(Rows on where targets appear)
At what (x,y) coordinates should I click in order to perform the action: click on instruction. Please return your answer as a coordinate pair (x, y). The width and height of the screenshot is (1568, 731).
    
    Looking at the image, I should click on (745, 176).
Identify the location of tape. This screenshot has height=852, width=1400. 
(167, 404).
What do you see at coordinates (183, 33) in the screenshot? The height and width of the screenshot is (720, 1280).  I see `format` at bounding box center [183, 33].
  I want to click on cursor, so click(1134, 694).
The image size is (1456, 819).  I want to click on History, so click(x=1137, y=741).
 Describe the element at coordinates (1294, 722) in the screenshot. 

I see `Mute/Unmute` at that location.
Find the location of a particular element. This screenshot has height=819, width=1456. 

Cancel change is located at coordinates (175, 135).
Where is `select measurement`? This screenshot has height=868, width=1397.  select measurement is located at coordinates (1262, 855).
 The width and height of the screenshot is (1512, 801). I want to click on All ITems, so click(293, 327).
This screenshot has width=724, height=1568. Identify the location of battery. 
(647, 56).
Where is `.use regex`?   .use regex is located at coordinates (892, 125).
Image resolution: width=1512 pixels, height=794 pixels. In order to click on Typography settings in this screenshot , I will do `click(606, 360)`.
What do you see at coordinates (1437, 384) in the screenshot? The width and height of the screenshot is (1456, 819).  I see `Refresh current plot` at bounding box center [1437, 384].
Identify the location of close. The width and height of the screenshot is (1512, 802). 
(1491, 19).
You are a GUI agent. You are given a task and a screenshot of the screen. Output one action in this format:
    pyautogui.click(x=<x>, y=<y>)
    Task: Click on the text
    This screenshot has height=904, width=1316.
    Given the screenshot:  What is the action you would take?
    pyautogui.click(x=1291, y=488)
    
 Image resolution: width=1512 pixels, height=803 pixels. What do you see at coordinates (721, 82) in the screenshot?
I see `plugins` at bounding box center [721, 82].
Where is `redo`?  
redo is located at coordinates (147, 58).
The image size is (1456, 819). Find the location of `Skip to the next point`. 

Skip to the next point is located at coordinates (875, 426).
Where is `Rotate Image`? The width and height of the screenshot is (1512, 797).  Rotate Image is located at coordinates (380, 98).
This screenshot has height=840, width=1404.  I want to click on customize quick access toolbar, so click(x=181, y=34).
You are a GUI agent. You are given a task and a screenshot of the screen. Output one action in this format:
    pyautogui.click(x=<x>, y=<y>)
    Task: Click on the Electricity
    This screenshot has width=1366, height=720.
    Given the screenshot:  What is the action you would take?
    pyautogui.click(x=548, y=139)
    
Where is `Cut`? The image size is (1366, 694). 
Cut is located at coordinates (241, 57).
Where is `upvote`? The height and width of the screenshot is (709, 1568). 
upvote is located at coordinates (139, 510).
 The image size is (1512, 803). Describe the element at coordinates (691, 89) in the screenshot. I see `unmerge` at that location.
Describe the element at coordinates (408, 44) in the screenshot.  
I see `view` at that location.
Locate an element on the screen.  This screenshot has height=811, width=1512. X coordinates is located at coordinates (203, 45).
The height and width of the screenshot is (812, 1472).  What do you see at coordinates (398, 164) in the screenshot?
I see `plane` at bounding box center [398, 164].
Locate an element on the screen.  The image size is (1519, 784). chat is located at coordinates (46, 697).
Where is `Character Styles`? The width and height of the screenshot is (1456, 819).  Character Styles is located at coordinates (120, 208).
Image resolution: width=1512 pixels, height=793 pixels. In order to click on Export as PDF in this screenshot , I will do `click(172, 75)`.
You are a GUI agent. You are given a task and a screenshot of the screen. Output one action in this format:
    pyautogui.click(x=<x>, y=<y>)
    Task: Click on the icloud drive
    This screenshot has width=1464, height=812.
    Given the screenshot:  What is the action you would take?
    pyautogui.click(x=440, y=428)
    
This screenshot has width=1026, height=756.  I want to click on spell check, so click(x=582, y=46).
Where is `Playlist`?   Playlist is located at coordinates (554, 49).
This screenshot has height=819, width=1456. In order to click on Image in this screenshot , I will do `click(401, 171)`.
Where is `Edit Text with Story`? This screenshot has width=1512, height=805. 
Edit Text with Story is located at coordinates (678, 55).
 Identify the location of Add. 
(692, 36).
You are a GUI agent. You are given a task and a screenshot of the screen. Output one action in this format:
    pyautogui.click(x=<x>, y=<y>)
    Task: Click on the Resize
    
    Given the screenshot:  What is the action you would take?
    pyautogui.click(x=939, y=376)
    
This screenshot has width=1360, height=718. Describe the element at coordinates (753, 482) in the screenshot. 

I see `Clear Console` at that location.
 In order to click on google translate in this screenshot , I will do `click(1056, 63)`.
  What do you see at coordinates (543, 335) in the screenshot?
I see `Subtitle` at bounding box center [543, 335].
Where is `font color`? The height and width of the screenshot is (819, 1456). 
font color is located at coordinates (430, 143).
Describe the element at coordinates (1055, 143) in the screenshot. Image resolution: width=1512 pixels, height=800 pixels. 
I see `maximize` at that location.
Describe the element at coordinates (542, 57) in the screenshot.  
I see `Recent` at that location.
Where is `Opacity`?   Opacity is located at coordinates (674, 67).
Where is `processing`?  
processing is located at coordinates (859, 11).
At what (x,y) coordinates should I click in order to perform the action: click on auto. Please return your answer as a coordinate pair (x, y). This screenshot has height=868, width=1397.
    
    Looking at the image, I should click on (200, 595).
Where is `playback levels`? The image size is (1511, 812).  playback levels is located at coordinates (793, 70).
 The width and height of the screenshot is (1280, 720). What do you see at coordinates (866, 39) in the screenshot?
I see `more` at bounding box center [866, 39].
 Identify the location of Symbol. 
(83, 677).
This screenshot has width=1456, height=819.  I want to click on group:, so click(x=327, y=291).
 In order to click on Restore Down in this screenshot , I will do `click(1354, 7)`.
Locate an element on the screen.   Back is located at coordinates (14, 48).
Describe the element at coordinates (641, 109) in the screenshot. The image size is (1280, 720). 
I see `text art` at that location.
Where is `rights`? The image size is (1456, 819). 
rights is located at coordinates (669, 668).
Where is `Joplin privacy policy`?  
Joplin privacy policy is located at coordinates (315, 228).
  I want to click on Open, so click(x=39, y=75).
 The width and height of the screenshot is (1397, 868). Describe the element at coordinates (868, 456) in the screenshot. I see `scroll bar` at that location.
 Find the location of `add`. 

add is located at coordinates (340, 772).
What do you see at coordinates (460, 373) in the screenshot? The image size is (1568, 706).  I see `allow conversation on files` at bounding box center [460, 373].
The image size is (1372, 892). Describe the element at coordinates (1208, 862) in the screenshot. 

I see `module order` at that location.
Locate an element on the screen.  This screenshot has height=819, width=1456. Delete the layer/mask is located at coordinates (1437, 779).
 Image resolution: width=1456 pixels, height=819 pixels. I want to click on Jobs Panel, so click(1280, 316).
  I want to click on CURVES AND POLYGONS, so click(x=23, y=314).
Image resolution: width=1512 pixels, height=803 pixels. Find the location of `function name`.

> What you have to do
Please return each line of the items above that contains the word "point".

> Task answer
The image size is (1456, 819). Find the location of `Skip to the next point`. 
Skip to the next point is located at coordinates (875, 426).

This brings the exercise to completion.